There are legitimate reasons to criticize Sen. Bernie Sanders. He tends to center on white people when he talks about the working class. He has a shaky record on gun control. And if you're a conservative, Sanders' push for progressive economic reforms will probably annoy and/or infuriate you. Many people, from many perspectives, have legitimate reasons to adamantly disagree with Sanders. And since Sanders is currently running for president in the 2020 election, we can expect to hear all of those disagreements voiced over and over.
Criticism is fine. But people need to be careful to watch for moments when criticism slides over into bigotry. Sanders is Jewish, and it's not an accident that there has never been a Jewish president. People vote for candidates because they think that candidate represents them or is one of them—and prejudice is one powerful factor which affects who is considered "one of us" and who is not.
Many writers have talked about this dynamic in the campaign of Hillary Clinton in 2016. Clinton, too, obviously, has done many things worthy of criticism. Her recent call to reduce immigration in Europe, for example, was an awful compromise with racism and fascism.

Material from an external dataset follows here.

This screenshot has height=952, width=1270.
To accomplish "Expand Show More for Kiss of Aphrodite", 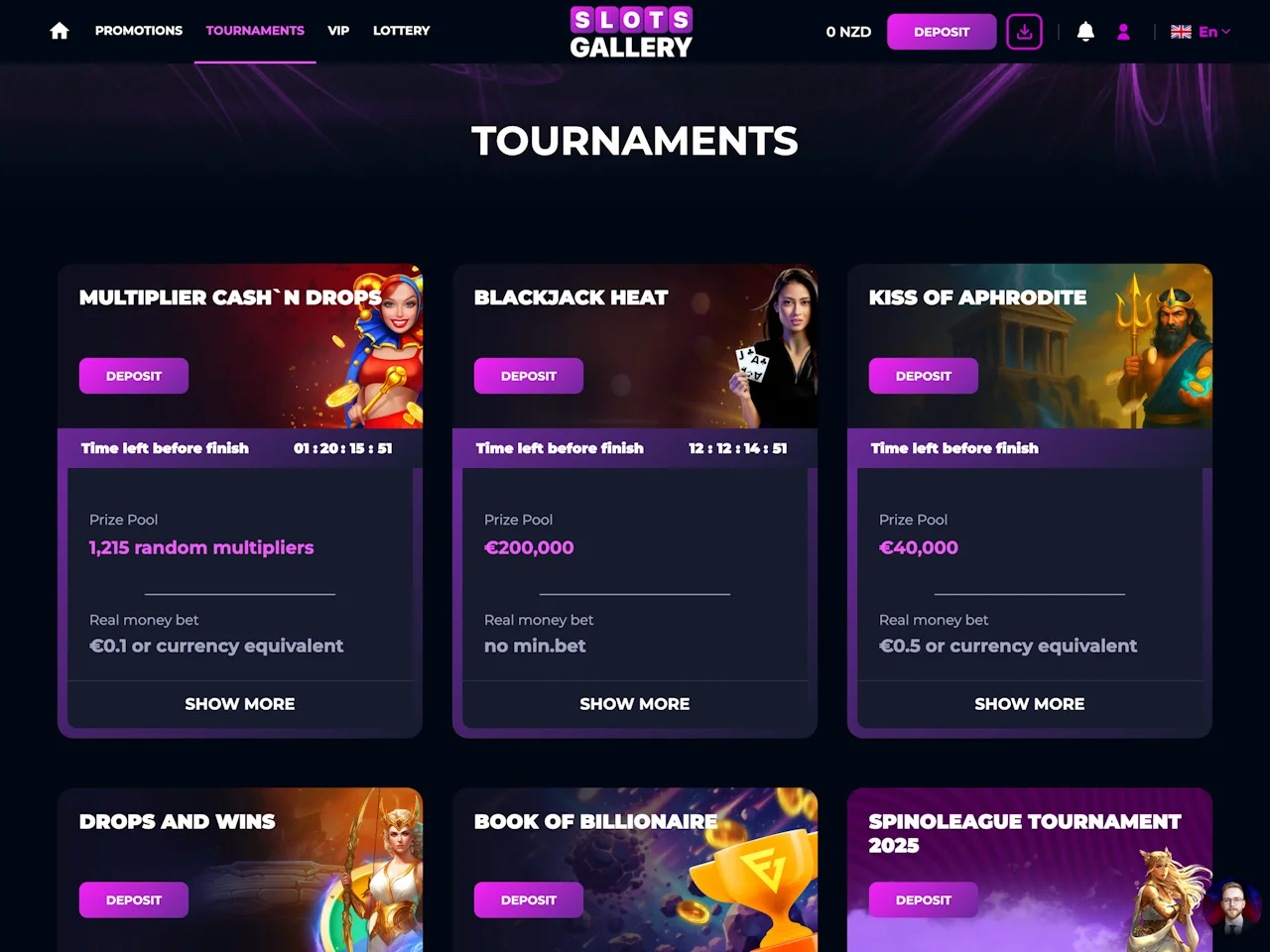I will pyautogui.click(x=1030, y=704).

But many feminist critics have pointed out that attacks on Clinton often were influenced by, and activated, misogynist stereotypes and prejudices. Caroline Siede explains that Clinton was seen as unlikable in part because "we don’t yet have cultural touchstones for flawed but sympathetic women." Men who are imperfect—like, say, Trump—are seen as more human and relatable for their missteps. Women who are imperfect, in contrast, are seen as conniving, wicked, or disgusting. Men who are ambitious are seen as admirable. Ambition in women is seen as culpable.
There hasn't been as much discussion of possible prejudice against Sanders. But that doesn't mean such prejudice doesn't exist. In fact, a number of common attacks on Sanders dovetail uncomfortably with anti-Semitic stereotypes.
One recent high-profile right wing attack on Sanders, for example, involved his use of a private jet for campaigning. The right was arguing that Sanders was a hypocrite for burning so much fuel when he supports restrictions on carbon emissions. But the articles dwelt obsessively on the amount of money Sanders spent on the trips.
This focus on Sanders’ wealth is echoed in other criticisms you see on social media and elsewhere. Sanders is running for president as a way to enrich himself, detractors insist. He's unusually selfish or unusually greedy.
Sanders is wealthy by the standards of the average American. But he's not especially well off compared to the average Senator. He's certainly ambitious and egotistical—but that's true of virtually every national politician. You don't get into the Senate without thinking highly of yourself. The fact that Sanders is seen as especially conniving or self-centered resonates with anti-Semitic tropes about Jewish wealth and Jewish greed. Ambition is okay in people who are supposed to be in power. But Jewish people seeking to be president are getting above their station; therefore they must be selfish, arrogant, and presumptuous.
Anti-Semitism also lurks in another common attack on Sanders—that he’s inauthentic or disloyal. Martin O'Malley criticized Sanders in 2016 for not being a real Democrat, and it's become a common talking point since. Sanders supposedly isn’t a team player. He's untrustworthy. He doesn't belong.
Sanders runs for Senate as an Independent, not a Democrat. But he caucuses with Democrats, and he's long been a reliable vote. It was red state Democrats who wavered on voting for Bret Kavanaugh for Supreme Court, not Sanders. He campaigned for Hillary Clinton in 2016; on Twitter you can find him reliably hitting whatever talking points Democrats are hitting at any given moment. He does criticize Democratic policies sometimes—but do Democrats really want to make intraparty criticism verboten?
Activists always push politicians to hew to the party line. Attacking Sanders for policy deviations is reasonable. But if you start to label him as disloyal, or as sneakily impersonating a Democrat, you're starting to emit dog whistles, whether that's your intention or not. Jewish people are always seen as insufficiently assimilated, and as adopting identities they don't really deserve or believe in. Painting Sanders as a traitor or a pretender is especially tempting, and especially damaging, therefore, in part because he's Jewish.
People who disliked Hillary Clinton (including women) tend to be resistant to the idea that they may be influenced by sexism. By the same token, Sanders' critics (some of whom are Jewish) will no doubt bristle at the suggestion that they may be picking up on anti-Semitic prejudices or stereotypes. No one wants to think that they're influenced by bigotry. No one wants to have to moderate their criticisms of public figures they despise.
Anti-Semitism in the United States has increased, thanks largely to Trump's cultivation of and encouragement of the far right. To counter that, it's important to acknowledge that anti-Semitism exists, and that it’s ubiquitous—so ubiquitous that it may influence even people of good will.
I don't think it's likely that Sanders will win the Democratic nomination in 2020, but if he does, there will almost surely be an outpouring of ugly anti-Semitism from the right. Democrats will be ill-prepared to fight against that if they spend the primary blowing more subtle dog whistles.